Report every line in the listing below that contains the word "Task", matching its case.
**** Record set ****
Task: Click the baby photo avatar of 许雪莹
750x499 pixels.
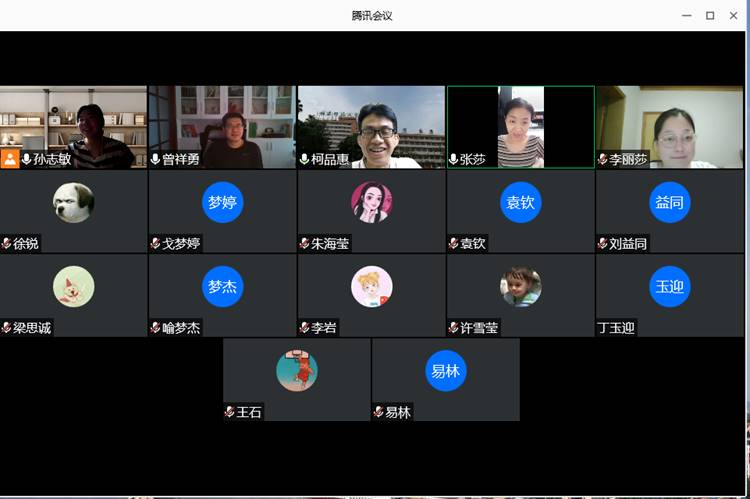Action: [520, 287]
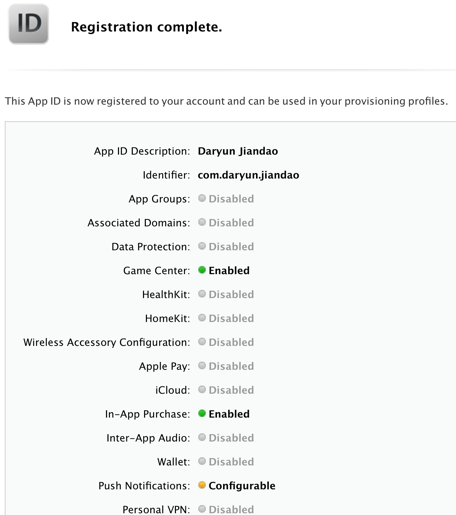
Task: Click the green Game Center status dot
Action: click(x=202, y=270)
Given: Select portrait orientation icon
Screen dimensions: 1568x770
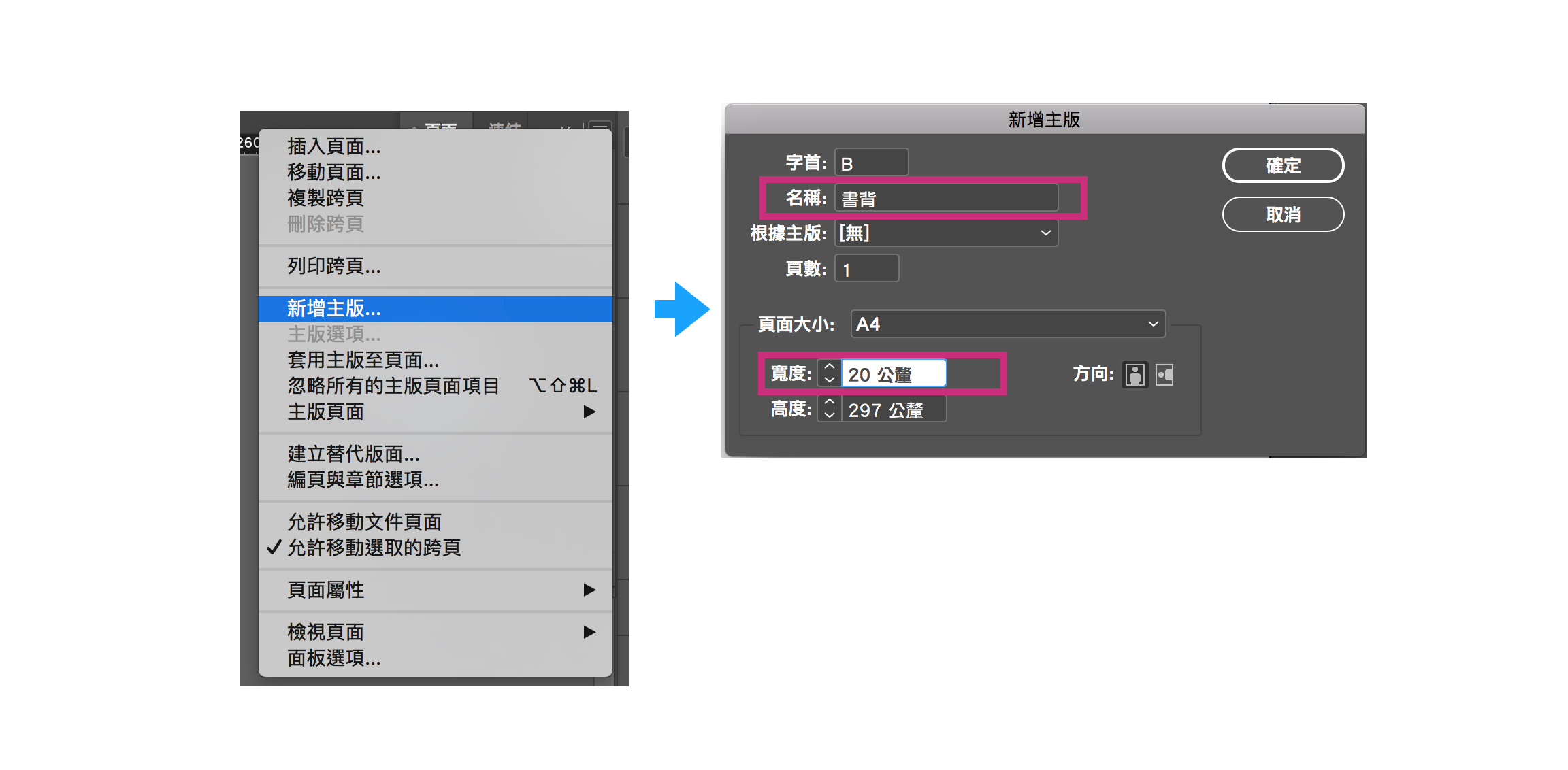Looking at the screenshot, I should 1134,375.
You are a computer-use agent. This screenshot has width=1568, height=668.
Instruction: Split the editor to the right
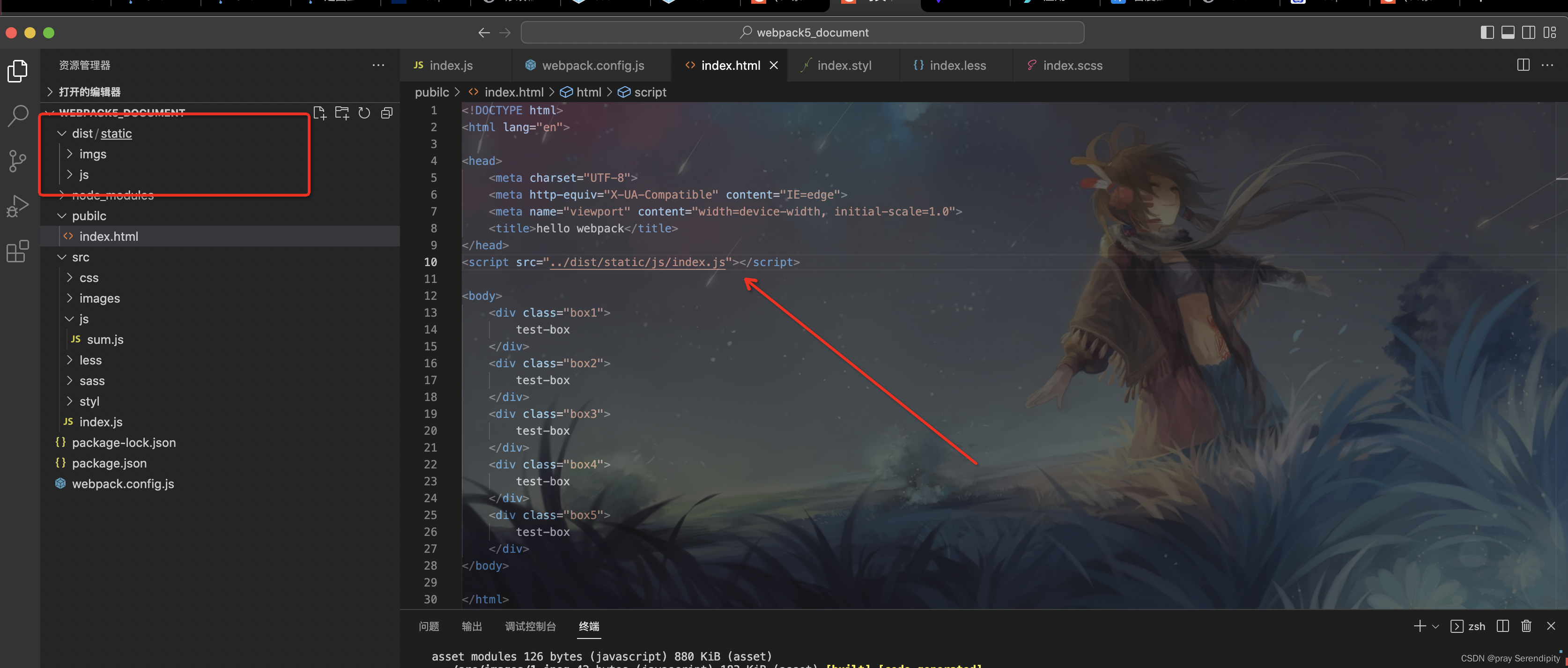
****
Answer below -
Task: Click the baby photo avatar of 许雪莹
Task: Click the green Game Center status dot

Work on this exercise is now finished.